The scatter produced in the object under examination (breast), the intensity of which may almost attain the order of magnitude of the direct, unscattered, image-producing primary radiation, results in image quality impairment by reducing the contrast, increasing the noise, and ultimately in respect of the image post-processing methods used for differentiating between various types of tissue in the images produced, in particular between glandular and fatty tissue in the breast. For differentiation in respect of two tissue types, techniques using a single energy spectrum, i.e. a single x-ray tube voltage, or the dual energy method using two voltage values are known in mammography. In both cases scatter compensation is required; with the dual energy method this is also because the amount of scatter is different in the two energy spectra.
To reduce scatter, mechanical measures have already been proposed. The use of slit collimators requires mechanical displacement of the slit collimators over the breast measuring field and is therefore time-consuming. Anti-scatter grids not only reduce the scatter, but also the imaging-producing primary radiation. Arguments in favor of dispensing with anti-scatter grids have been ongoing for years. For compression thicknesses of less than 4-5 cm, the dose could even be reduced or the SNR (=signal-to-noise ratio) increased if the grid is removed. On the other hand there are applications in which it is not technically possible to use a grid, e.g. in tomosynthesis.

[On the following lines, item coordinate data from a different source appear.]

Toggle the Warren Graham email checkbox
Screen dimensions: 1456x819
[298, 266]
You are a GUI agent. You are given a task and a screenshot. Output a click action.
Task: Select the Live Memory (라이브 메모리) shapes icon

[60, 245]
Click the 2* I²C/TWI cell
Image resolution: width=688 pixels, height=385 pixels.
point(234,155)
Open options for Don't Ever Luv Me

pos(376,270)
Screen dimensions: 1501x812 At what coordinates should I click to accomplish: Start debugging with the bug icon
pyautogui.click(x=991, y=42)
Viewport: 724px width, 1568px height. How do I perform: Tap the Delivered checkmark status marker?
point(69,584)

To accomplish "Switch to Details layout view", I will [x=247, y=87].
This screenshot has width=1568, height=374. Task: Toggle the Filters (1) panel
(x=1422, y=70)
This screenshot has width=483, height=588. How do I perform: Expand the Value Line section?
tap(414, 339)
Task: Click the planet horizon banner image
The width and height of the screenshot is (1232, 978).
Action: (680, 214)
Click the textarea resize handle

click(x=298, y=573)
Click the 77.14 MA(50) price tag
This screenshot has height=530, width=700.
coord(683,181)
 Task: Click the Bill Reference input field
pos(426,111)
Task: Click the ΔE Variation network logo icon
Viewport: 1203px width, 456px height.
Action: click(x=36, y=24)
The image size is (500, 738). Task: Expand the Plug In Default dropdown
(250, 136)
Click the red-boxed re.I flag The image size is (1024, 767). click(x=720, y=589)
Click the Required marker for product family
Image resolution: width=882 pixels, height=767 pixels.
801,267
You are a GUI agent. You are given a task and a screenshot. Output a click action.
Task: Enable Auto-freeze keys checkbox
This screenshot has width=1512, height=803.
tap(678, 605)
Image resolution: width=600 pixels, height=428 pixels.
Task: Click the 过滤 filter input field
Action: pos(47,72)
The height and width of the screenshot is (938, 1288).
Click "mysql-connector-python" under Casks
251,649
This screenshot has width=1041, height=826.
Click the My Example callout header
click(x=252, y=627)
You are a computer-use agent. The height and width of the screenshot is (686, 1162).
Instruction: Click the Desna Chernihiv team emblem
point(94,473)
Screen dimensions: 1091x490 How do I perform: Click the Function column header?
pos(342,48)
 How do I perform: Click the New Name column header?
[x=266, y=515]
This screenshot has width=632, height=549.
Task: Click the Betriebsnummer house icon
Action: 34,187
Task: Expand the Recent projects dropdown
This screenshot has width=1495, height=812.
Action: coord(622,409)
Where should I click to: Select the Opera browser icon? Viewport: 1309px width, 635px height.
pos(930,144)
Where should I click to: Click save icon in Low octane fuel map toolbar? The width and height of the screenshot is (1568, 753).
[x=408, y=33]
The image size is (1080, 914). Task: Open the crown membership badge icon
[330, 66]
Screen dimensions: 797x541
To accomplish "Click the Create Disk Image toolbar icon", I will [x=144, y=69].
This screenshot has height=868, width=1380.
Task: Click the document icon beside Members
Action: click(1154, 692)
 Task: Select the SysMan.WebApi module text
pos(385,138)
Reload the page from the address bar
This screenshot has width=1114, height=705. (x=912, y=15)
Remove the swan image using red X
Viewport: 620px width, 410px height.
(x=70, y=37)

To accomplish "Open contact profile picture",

A large number of computer correction methods have already been proposed. Methods of this kind are known e.g. from M. DARBOUX, J. M. DINTEN: Physical model based scatter correction in mammography. In: Proc. SPIE, Vol. 3032, 1997, pages 405 to 410 and from J. M. DINTEN and J. M. VOLLE: Physical model based restoration of mammographies. In. Proc. SPIE, Vol. 3336, 1998, pages 641 to 650 and in U.S. Pat. No. 6,104,777 A. These are convolution/deconvolution methods in which a scatter intensity distribution is approximated as a convolution of the primary radiation distribution using suitable convolution kernels. In the cited documents an analytical model is thus proposed with which the physical scatter process in the scatter object (breast) is explicitly computed as an integral transformation. However, this explicit analytical representation only describes first-order scatter, not multiple scatter. The intensity distribution of multiply scattered photons is assumed to be a spatially constant background over the detector surface and must be estimated from previously determined tables. The analytical model for calculating just the first-order scatter contribution requires 4-dimensional numerical integrations (3 space coordinates+energy spectrum) for each detector pixel, i.e. it is compute-intensive. Approximations are therefore required in order to reduce the computational complexity. Because of the high computational complexity it is proposed to perform the calculations in advance and tabulate the results.
In addition, W. KALENDER: Monte Carlo calculations of x-ray scatter data for diagnostic radiology. In: Phys. Med. Biol., 1981, Vol. 26, No. 5, pages 835 to 849 describes the use of Monte Carlo methods for simulating radiation propagation in radiography.